Tamar Khuntsaria

Tamar Khuntsaria cooperates with CSS since 2008. Her academic background is in international relations and politics with concentrations in international organizations and public policy. As a recipient of prestigious academic fellowships (OSI, Chevening and Edmund S Muskie) Tamar graduated from the University of Edinburgh (UK) with MSc by Research in Politics and from Bowling Green State University (USA) with MPA. Currently, Tamar is enrolled in international PhD program in International Relations at Tbilisi State University researching widely on the issues of democracy and democratization, rule of law and state building, international influences on democratic development and efficacy of external promotion of democracy. Tamar's professional experience counts more than ten years and includes working at international and non-governmental organizations as a manager and director of various democratic reform and rule of law programs in Georgia. Since 2008 Tamar Khuntsaria is country representative of a Brussels-based EU-Georgia Business Council. Tamar has been actively involved in academia for the past four years.
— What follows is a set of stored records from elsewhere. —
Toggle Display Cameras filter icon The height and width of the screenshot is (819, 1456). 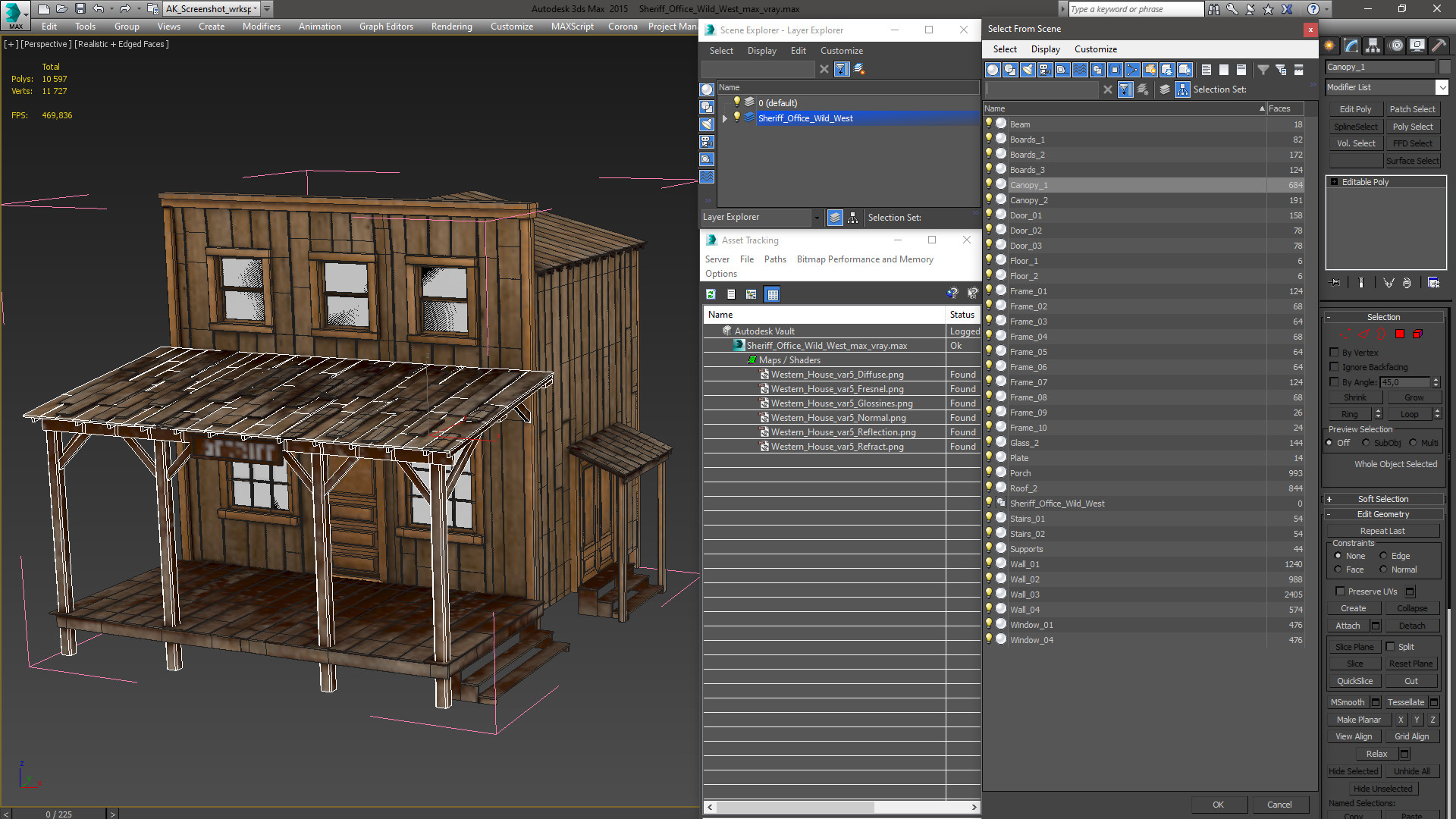tap(1045, 70)
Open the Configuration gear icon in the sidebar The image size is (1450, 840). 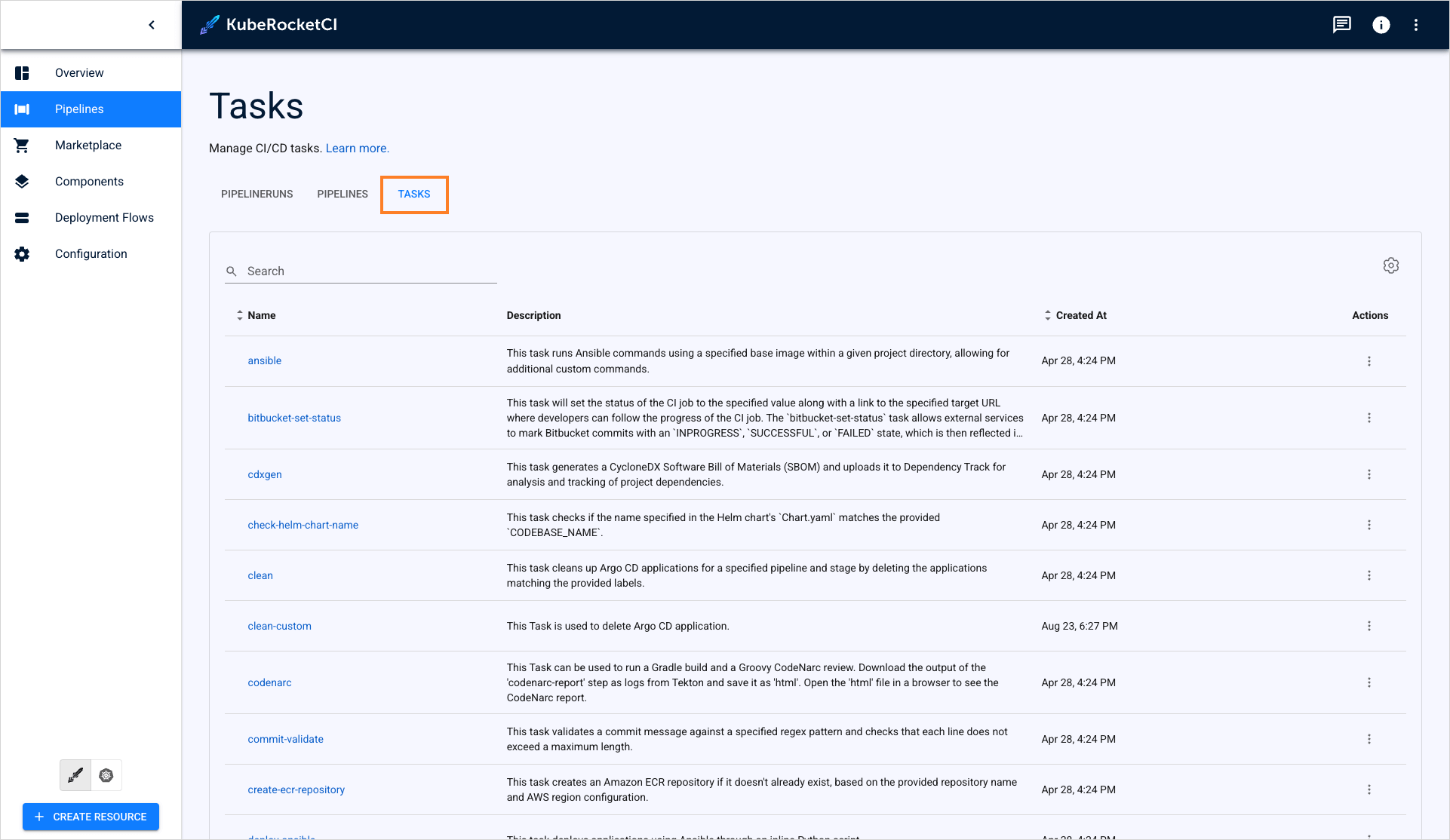tap(22, 253)
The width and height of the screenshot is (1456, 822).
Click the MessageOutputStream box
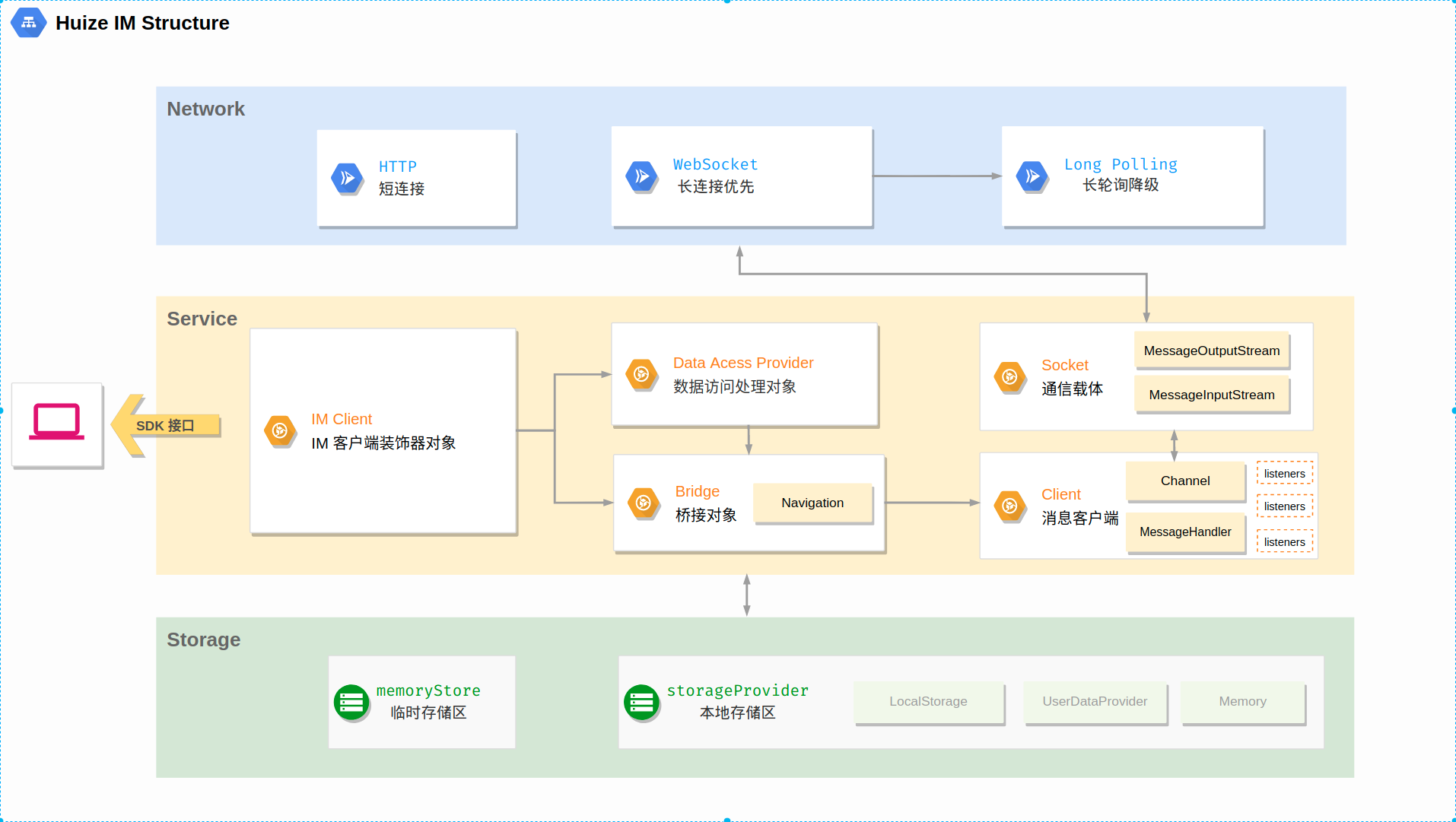tap(1210, 351)
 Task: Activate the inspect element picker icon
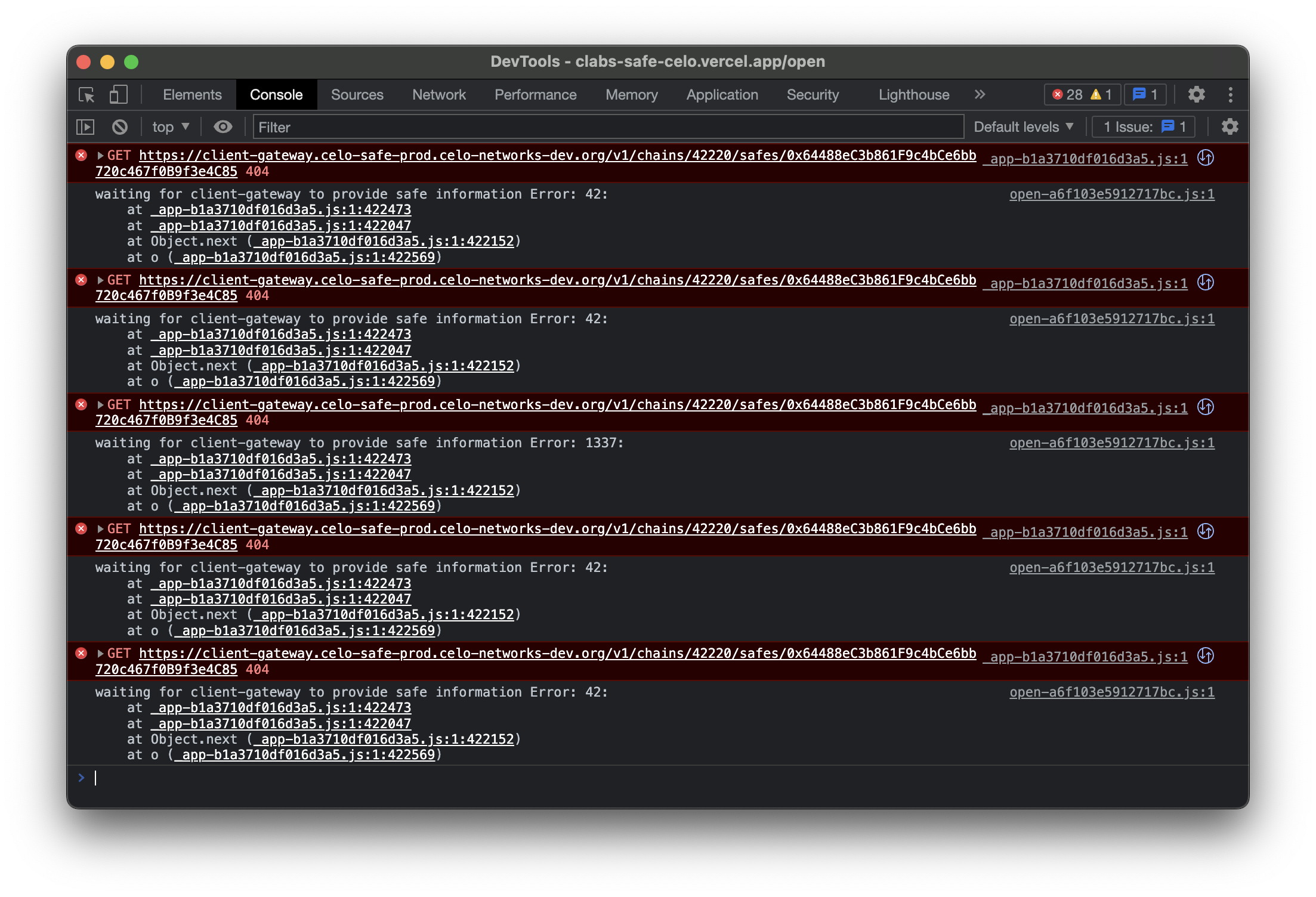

As a recipient of academic fellowship since 2008 Tamar has been teaching at Tbilisi State University courses in International Organizations, EU Institutions and Politics, Qualitative Research Methodology and Methods.


Abstract of PhD Thesis:

The title of Tamar Khuntsaria's PhD thesis is "External Democracy Promotion in Georgia: The Role of the European Union". Within its external governance the European Union (EU) exports its own model of legitimate democratic governance in third countries and acts there as an external democracy promoter. However, the questions arise: What are the actual policies and instruments applied by the EU to promote democracy in non-member countries? How do these policies and instruments support democratic transition process? What has the impact of EU democracy support been? Why has it had this level of impact? The present research aims to find answers to these questions on the country case of Georgia. The research engages in the study of the EU's foreign policy by examining a single case study of a non-member country, Georgia, and a single issue area, democracy promotion. This case study research aims to scrutinize the EU's ability to influence other actors in international politics in terms of promoting democracy. The thesis explores various mechanisms of the EU's leverage, conceptualizes how they are applied, and explains to what extent these mechanisms promote democratic reforms.